Common Misconception: Physically Plausible Video Means the Model Learned Physics

A natural inference from a Sora-class clip of a ball bouncing or water pouring is that the model has internalized gravity, momentum, and conservation, the way a physics engine encodes them. In fact a video diffusion model has no explicit physical state and no equations of motion; it learned the joint distribution of pixel appearances over time and reproduces motions that resemble ones in its training data. When a test matches seen motion it looks physically correct; when you probe a novel or out-of-distribution situation, the controlled study by Kang et al. (2024) shows it interpolates among memorized motions rather than applying the underlying rule, which is exactly why these models let a candle fail to shorten or a poured liquid gain volume. Looking physical and being physical are different claims, and only the explicit-state world models of Sections 36.5 through 36.7 and the evaluation probes of Section 36.8 try to close the gap.

Research Frontier: From Generators to Simulators (2024-2026)
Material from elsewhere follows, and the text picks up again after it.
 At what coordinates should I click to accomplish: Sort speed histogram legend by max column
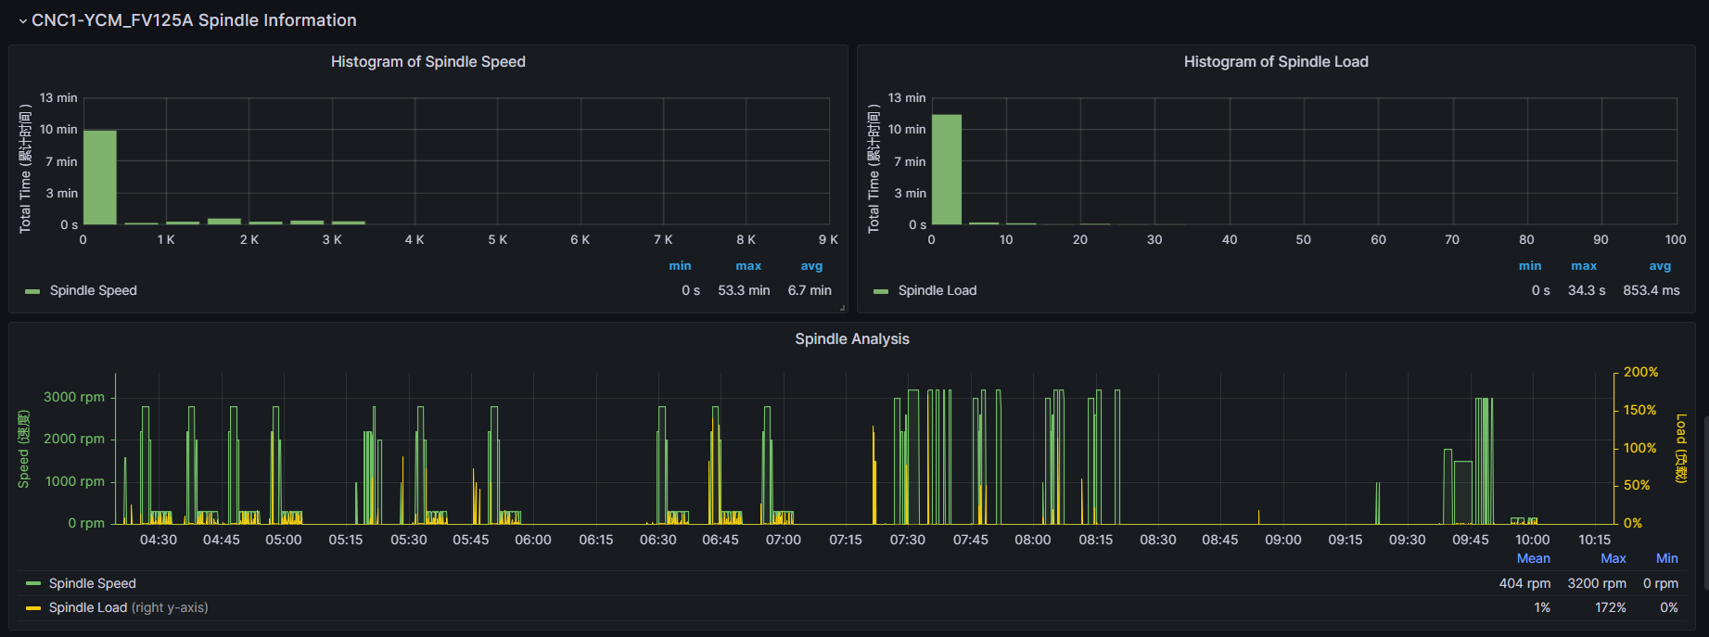click(x=748, y=266)
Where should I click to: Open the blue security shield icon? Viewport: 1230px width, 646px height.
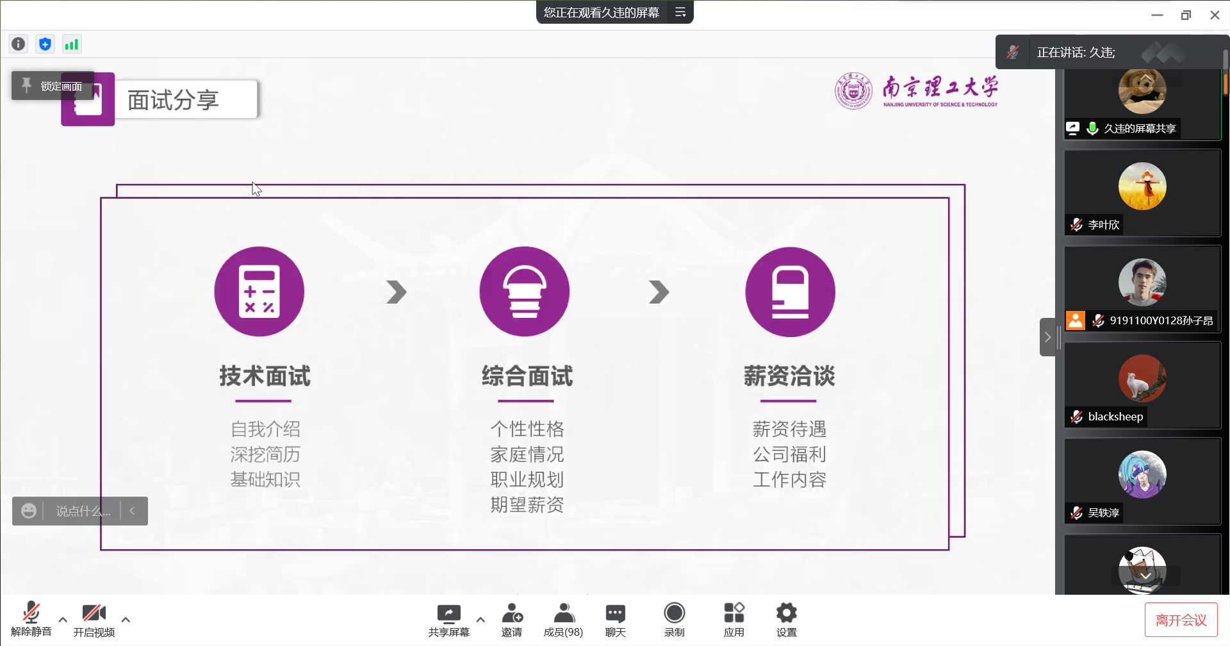coord(45,44)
The defining research question of the moment is whether scaling text-to-video crosses the line into genuine world simulation. The Sora report (Brooks et al., 2024) argued yes, citing emergent 3D consistency and object permanence. Skeptical follow-ups push back with controlled experiments: Kang et al. (2024), the physical-law study that anchors Section 36.8, find that scaling improves in-distribution motion but does not reliably induce out-of-distribution physical laws, the model interpolates among seen motions rather than discovering the rule. Meanwhile the open frontier is converging the two: action-conditioned video models (Genie, Bruce et al. 2024; the GameNGen DOOM engine, Valevski et al. 2024) turn a text-to-video backbone into an interactive simulator by conditioning each frame on a control input. The current consensus is nuanced: large video generators are excellent appearance simulators and weaker physics simulators, and closing that gap, through explicit state, longer context, action conditioning, or hybrid objectives, is where the field is investing. The newest closed systems make the gap narrower, not gone: Sora 2 (OpenAI, 2025) and Veo 3 (Google, 2025) advertise markedly more accurate physics and, for Veo 3, natively synchronized audio, yet the controlled physical-law evidence still shows scaling improving seen motions more than discovering unseen laws. The next sections follow that investment.
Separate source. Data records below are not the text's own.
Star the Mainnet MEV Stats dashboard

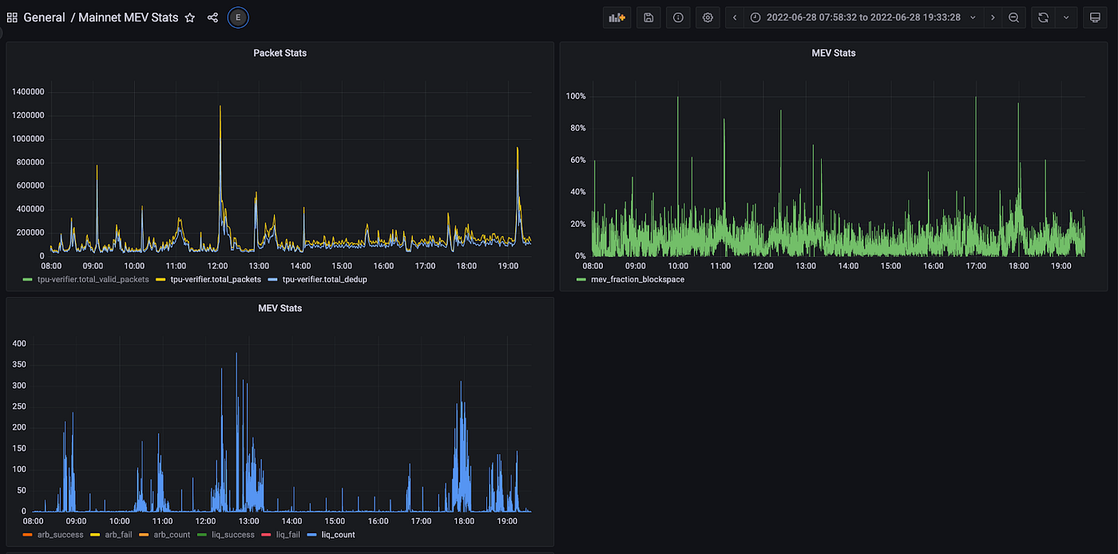pyautogui.click(x=190, y=18)
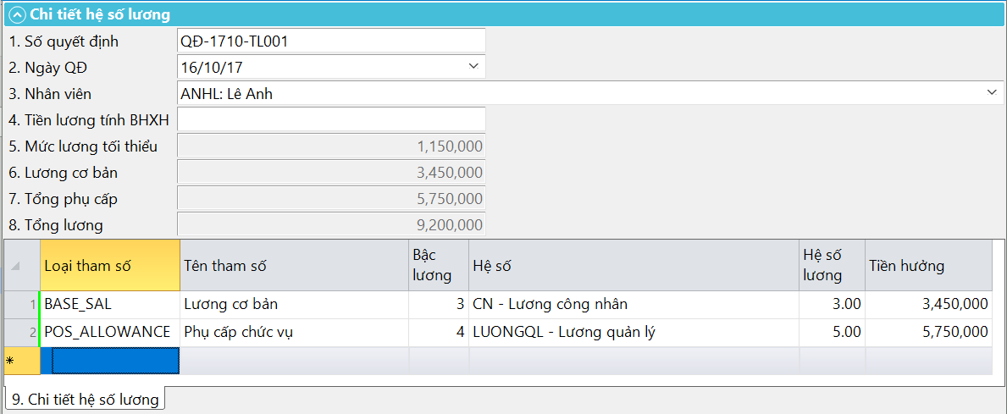Click the Tên tham số column header
Viewport: 1007px width, 414px height.
294,266
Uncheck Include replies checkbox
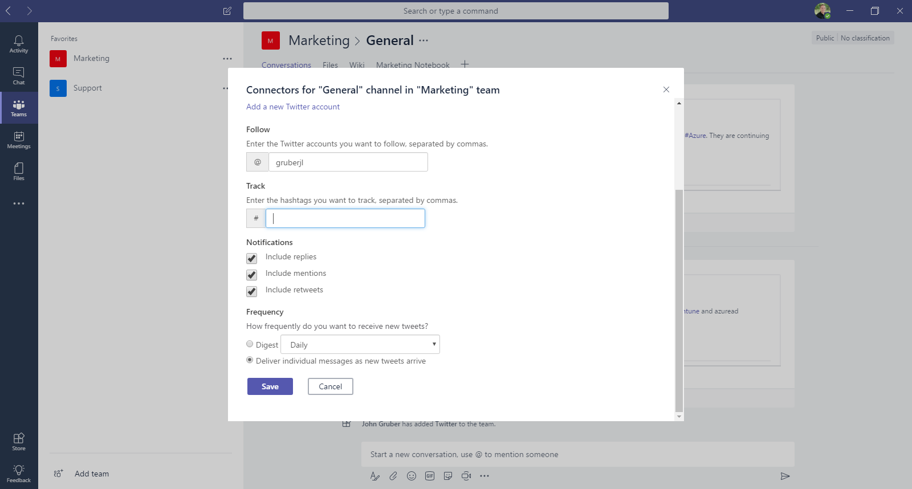This screenshot has height=489, width=912. [x=251, y=258]
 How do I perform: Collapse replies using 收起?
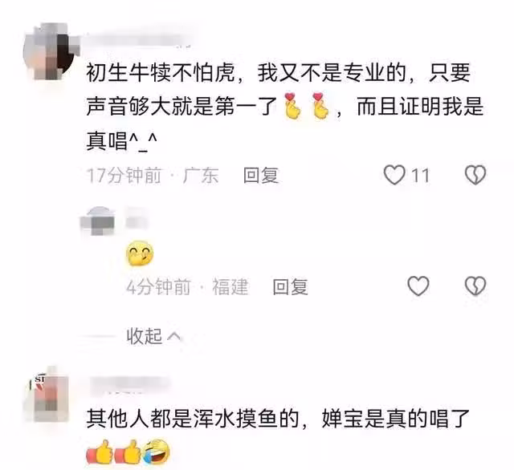pyautogui.click(x=153, y=336)
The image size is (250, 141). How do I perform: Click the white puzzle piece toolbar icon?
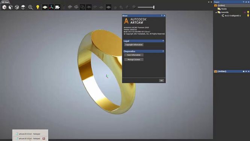(58, 7)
Exercise 36.2.1: Why Spacetime Patches Unify Image and Video Conceptual

Explain in your own words why the spacetime-patch representation lets a single model train on both still images and videos in the same batch, and why that joint training is valuable. What goes wrong with the fixed-clip-length design of Section 36.1 if you try to feed it a single image?

Exercise 36.2.2: The Motion-Bucket Tradeoff Coding

Using the diffusers Stable Video Diffusion snippet, generate the same starting image at three motion_bucket_id values (50, 127, 200) with a fixed seed. Compute the flow-based warping error from Section 36.1 for each clip. Plot motion-bucket value against warping error and against a subjective motion-magnitude judgment, and describe the tradeoff curve you observe.

Exercise 36.2.3: One Long Sequence Versus Chained Windows Analysis

A 5-second clip at a given resolution produces $N$ spacetime tokens. Estimate the attention FLOPs and peak memory for a 20-second clip generated (a) as one sequence of $4N$ tokens versus (b) as four chained 5-second windows of $N$ tokens each. Quantify the saving, then list the qualitative cost: which consistency property does the chained scheme risk losing at the window seams, and how does the field's autoregressive-rollout approach try to mitigate it?